I’m wishing everyone a Happy New Year. And a sober one should help ensure that. When I look back over my 21 and a half years of sobriety, I can honestly say that the biggest obstacle I faced was fear. Fortunately many of the fears I had turned out to be the boogeyman, and the ones that turned out to be real, helped me to grow and become a stronger person. So while not everyday may bring us happiness, we cannot fail to be happy by facing our fears, knowing that we will find greater strength in doing so.

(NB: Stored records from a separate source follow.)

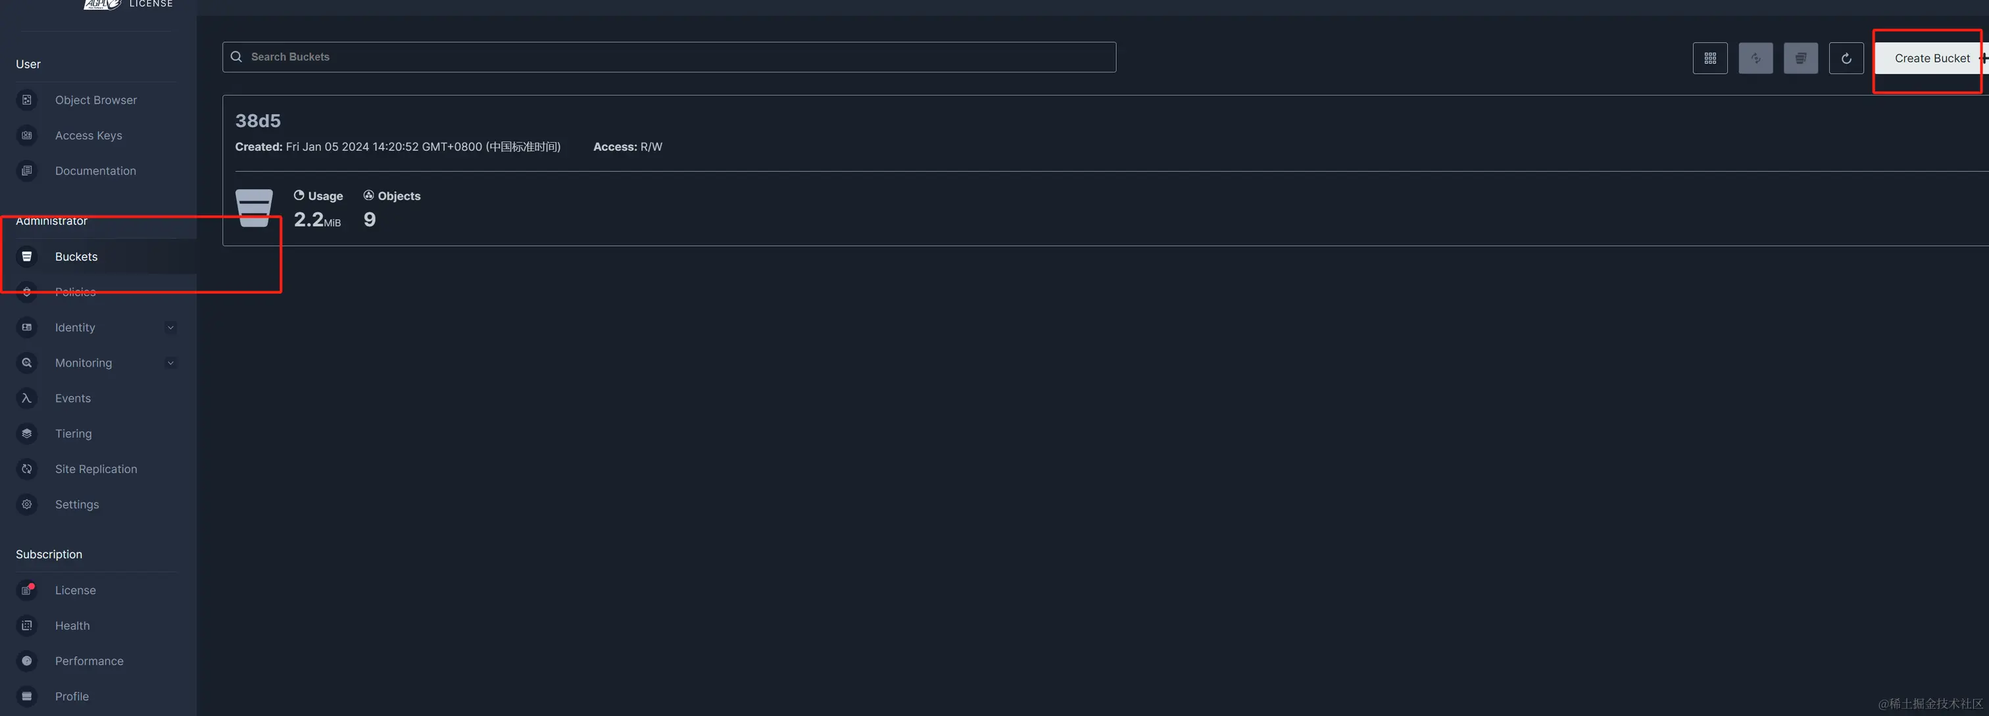
Task: Open Site Replication from the sidebar
Action: [27, 469]
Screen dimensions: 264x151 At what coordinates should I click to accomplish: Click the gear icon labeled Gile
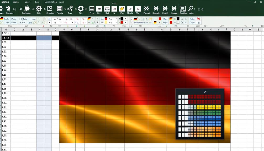coord(39,9)
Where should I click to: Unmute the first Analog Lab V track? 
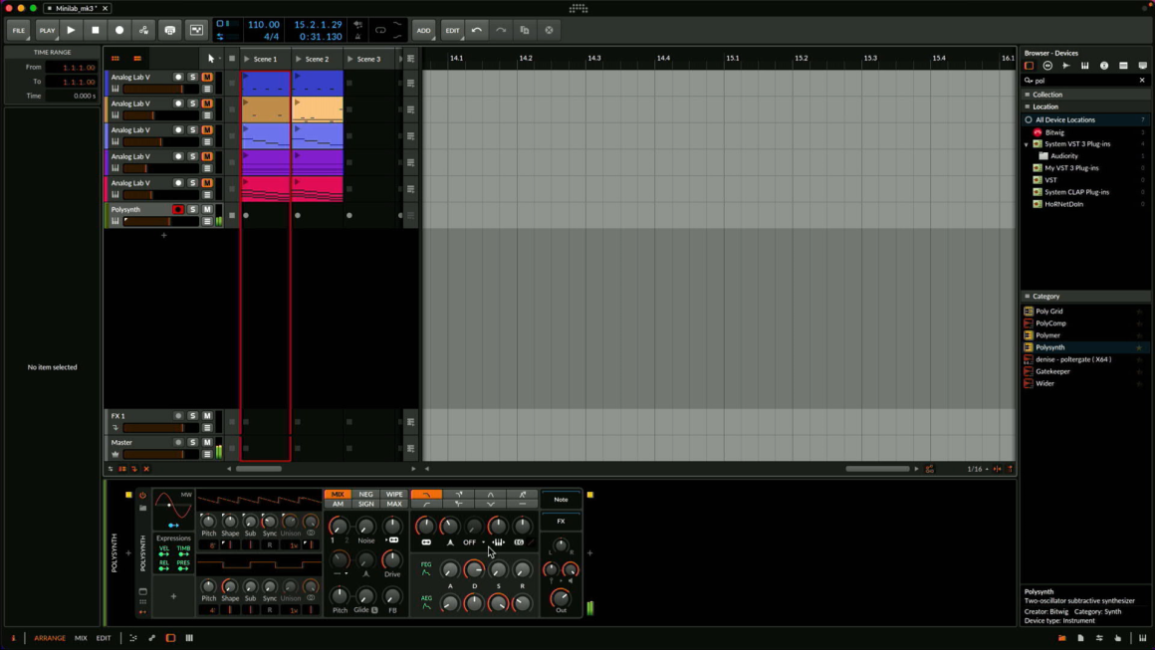coord(207,77)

Some people don’t like using the word “sick” when describing someone with an addiction. I get it. Just like the words alcoholic and addict, saying someone is sick can add to the shame and stigma associated with addiction, and prevent a person from getting the help they need.
But was I sick? Yes.
Although I didn’t drink every day and I seemed to be doing well in life, I wasn’t. I had fears and insecurities, not of the normal variety, that made me emotionally sick.
As a result, I was overly jealous of people and an extremely jealous husband. I felt like I needed to prove myself at almost every turn—believing deep down that I didn’t stack up to others. And I tried to be something I wasn’t, often acting out in arrogant and egotistical ways, in an attempt to feel better about myself.

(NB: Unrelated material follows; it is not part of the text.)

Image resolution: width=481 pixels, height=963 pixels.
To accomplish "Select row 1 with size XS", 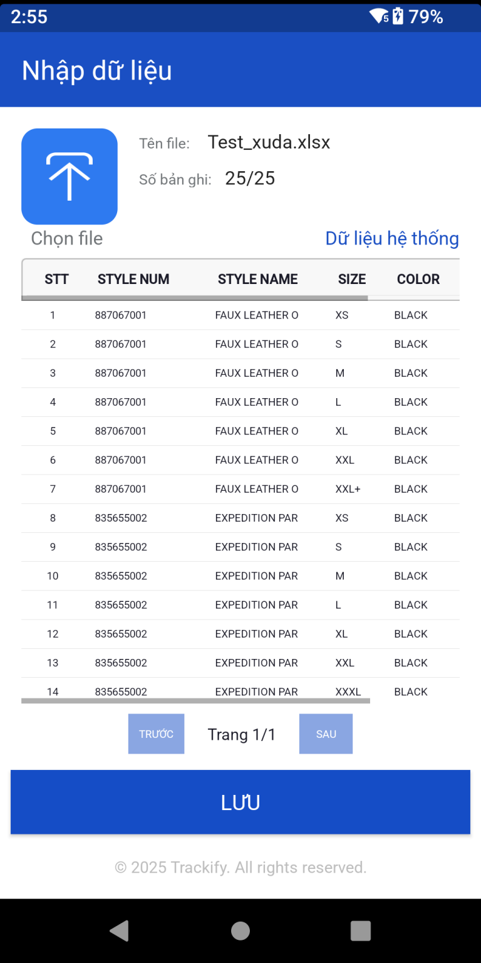I will click(x=241, y=315).
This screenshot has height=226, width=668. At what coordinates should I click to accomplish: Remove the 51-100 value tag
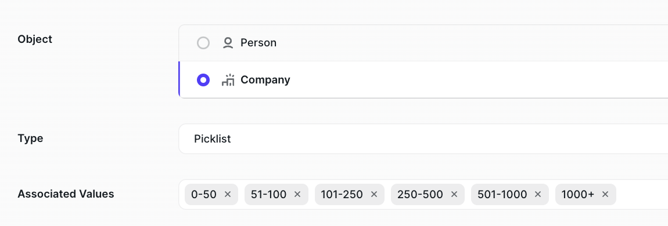[297, 195]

I was also spiritually sick.
I should have been a better person than I was. A better friend. A more loving husband. And certainly a more loving and caring father.
Not that I was a bad person. I tried not to do things that I knew I shouldn’t, and I actually did some good things in my drinking days. But I just couldn’t sustain a better way of living. Sooner or later my fears would overwhelm me. My insecurities would become too great. And I would turn to the only thing that I thought could help me with how I was feeling. Even when riddled with guilt, I could not stop drinking for a long period of time, and I would return to the behaviors that actually made me feel worse about myself.
Eventually I got help and began living a different way, but I was still emotionally and spiritually sick in the beginning. But as I remained sober, my brain healed. And as I kept trying to be a better person than I was before, I was no longer sick.
I had changed the things about myself that needed to be changed. The thoughts and behaviors that didn’t make me a bad person, but along with my drinking, kept me emotionally and spiritually “sick” and prevented me from becoming the person I always wanted to be.
I can’t imagine ever drinking again. I enjoy being sober and living a spiritual life. I’ve become a good person who loves themselves and others. And I’m happy with who I am. But let me make two things clear.
I’m no superhero when it comes to living a spiritual life. And it’s not always easy being me.
There are times when my thoughts become filled with anger about one thing or another, and a small resentment can crop up. I can be somewhat cynical when it comes to certain people—a few celebrities and politicians come to mind. And I’m a man who enjoys looking at woman, although I’m careful not to stare, especially when I’m with my wife. Oh yeah. I also drop the F-Bomb sometimes and say things I wish I hadn’t.
As far as why it’s not easy being me, well that’s a little more complicated.
You would think if I’m happy with myself and enjoy life, it only stands to reason that being who I am shouldn’t be hard. But sometimes it is. Sometimes, a sudden sadness comes over me, or I feel anxious without any real reason for it.
Now I know that may not seem like a big deal, but wait, there’s more.
I’ve gone to bed in a good mood already, only to awaken the next morning feeling down or actually fearful. Dreams are sometimes the culprit and these feelings usually go away quickly. But sometimes they linger and I have to fight mentally to feel better emotionally.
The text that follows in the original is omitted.